Exercise details → Using the entries that follow, count the lines containing the word "Open" and give that number by itself.

Entries provided →
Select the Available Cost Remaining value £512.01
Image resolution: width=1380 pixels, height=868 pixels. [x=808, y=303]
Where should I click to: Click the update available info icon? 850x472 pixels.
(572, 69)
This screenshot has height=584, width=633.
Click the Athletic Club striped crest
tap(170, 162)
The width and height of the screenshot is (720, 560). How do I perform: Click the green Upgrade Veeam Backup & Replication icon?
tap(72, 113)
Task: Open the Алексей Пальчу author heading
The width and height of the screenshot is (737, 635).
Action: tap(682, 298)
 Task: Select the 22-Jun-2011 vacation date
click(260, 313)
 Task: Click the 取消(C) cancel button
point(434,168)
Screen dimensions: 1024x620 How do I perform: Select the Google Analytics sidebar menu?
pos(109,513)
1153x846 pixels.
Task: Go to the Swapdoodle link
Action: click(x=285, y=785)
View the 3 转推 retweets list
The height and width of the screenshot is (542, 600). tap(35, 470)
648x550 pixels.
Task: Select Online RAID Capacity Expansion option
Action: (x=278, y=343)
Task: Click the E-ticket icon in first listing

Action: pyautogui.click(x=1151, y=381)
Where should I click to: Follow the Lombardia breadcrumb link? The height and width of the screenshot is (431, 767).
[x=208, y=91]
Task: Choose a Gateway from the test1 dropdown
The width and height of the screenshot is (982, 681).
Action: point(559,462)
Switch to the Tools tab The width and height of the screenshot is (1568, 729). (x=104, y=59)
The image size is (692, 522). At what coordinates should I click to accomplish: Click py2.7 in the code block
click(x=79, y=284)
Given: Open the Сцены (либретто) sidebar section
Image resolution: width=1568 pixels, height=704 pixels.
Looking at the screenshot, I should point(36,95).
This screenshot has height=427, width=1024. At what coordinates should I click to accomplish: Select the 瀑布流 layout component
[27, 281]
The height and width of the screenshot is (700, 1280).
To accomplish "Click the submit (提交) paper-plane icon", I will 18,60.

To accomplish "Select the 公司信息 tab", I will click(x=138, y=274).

Expected answer → 2